• _DOCUMENT EXCERPT_:
February 29th, 2008 by Jake Bernstein

We’ve talked a bit about what record turnout in the primary will do for down-ballot races in the general election in November. Now it’s time to speculate on what this could mean for the Big Enchiladas of Texas politics — legislative and congressional redistricting. All the jockeying over who is speaker of the state House and the speculation over the governor’s race, much of that is really about who will control the levers of redistricting in 2011.

Every few days when I return to this subject to write a post on the impact of the primary, the early vote numbers just get more intense. (Btw, last day for early voting is today, Friday, February 29.) Charles Kuffner over at Off the Kuff was kind enough to post a pdf of a memo from Professor Richard Murray. The good professor at the University of Houston looked at turnout in 15 of the biggest counties up until Sunday. He extrapolates from the numbers to conclude that conservatively the early vote for Democrats will be about 1.2 million. He further projects that the final vote in the Democratic primary will be about 2.6 million. This would be more voters in the Democratic primary than the days when Texas was completely Democratic and the primary was the only game in town. Granted the state has grown quite a bit since then, but still…

Now to redistricting. The Legislature will likely take it up in 2011 based on the 2010 Census. But drawing maps and defending them in court also depends on past turnout and showing where the voters are. That was a difficult task for Democrats in recent years because of the anemic Democratic turnout. Obviously, if the Democrats win more seats in November and in 2010, then they can make a more persuasive case that they deserve more seats in redistricting. But the turnout numbers this time around will also show how many potential Democratic voters are out there.

Matt Angle who runs the Lone Star Project is working this hard, focusing in part on North Texas where his old boss Martin Frost lost a seat after Tom DeLay redistricted the area. “The problem in [the redistricting of ] ’91 and ’01 was that there weren’t elections that could demonstrate that a Hispanic could win a congressional district in North Texas,” he says. “It was a legal argument.”

If record numbers of Latinos come out in North Texas and Dallas, and Sheriff Lupe Valdez wins a primary against two African Americans and an Anglo challenger, then there is a convincing case to be made that the area deserves another Hispanic congressional seat. The population numbers warrant it. But until now, the voter behavior didn’t. That could change with this primary.

• _TASK REQUIREMENTS_: Transcribe the passage of the post on Texas primary turnout and redistricting that begins at the words "We’ve talked a" and ends after "redistricting in 2011.". The data that comes next is from an unrelated source.

• _SOURCE MATERIAL_:

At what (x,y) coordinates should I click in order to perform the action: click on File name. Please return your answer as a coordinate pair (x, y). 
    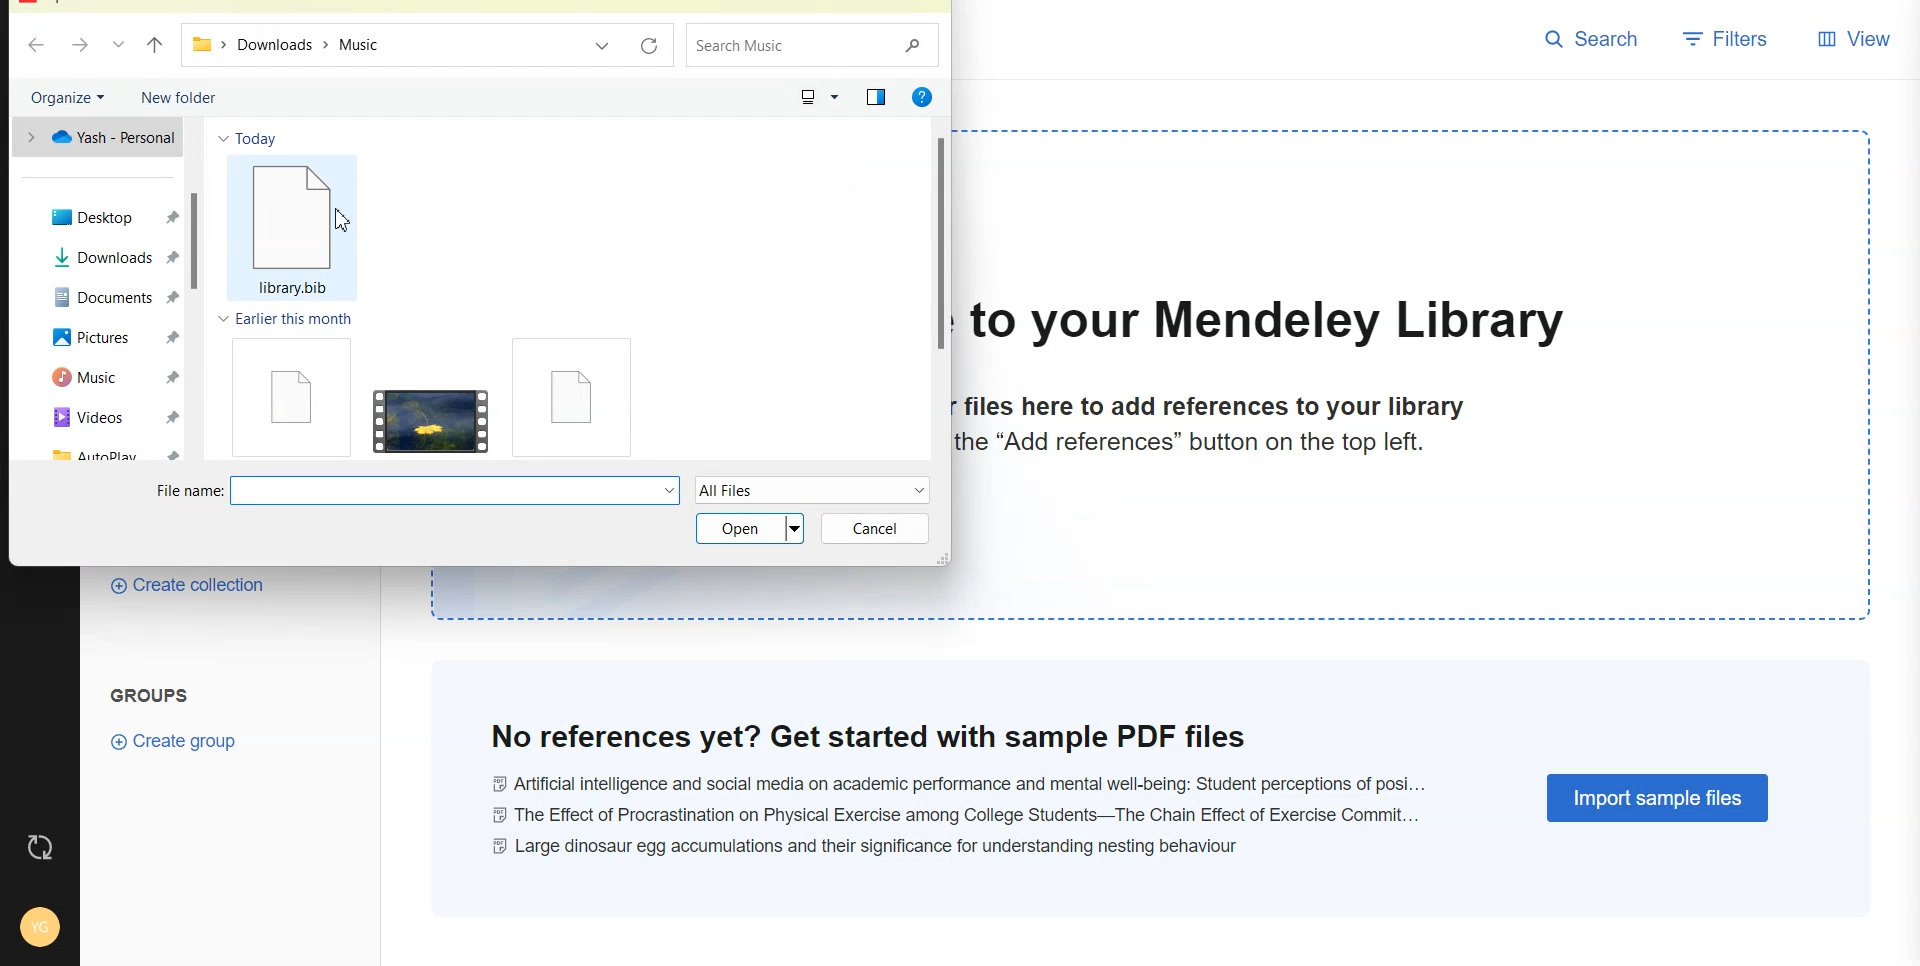
    Looking at the image, I should click on (417, 489).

• _FULL OUTPUT_:
We’ve talked a bit about what record turnout in the primary will do for down-ballot races in the general election in November. Now it’s time to speculate on what this could mean for the Big Enchiladas of Texas politics — legislative and congressional redistricting. All the jockeying over who is speaker of the state House and the speculation over the governor’s race, much of that is really about who will control the levers of redistricting in 2011.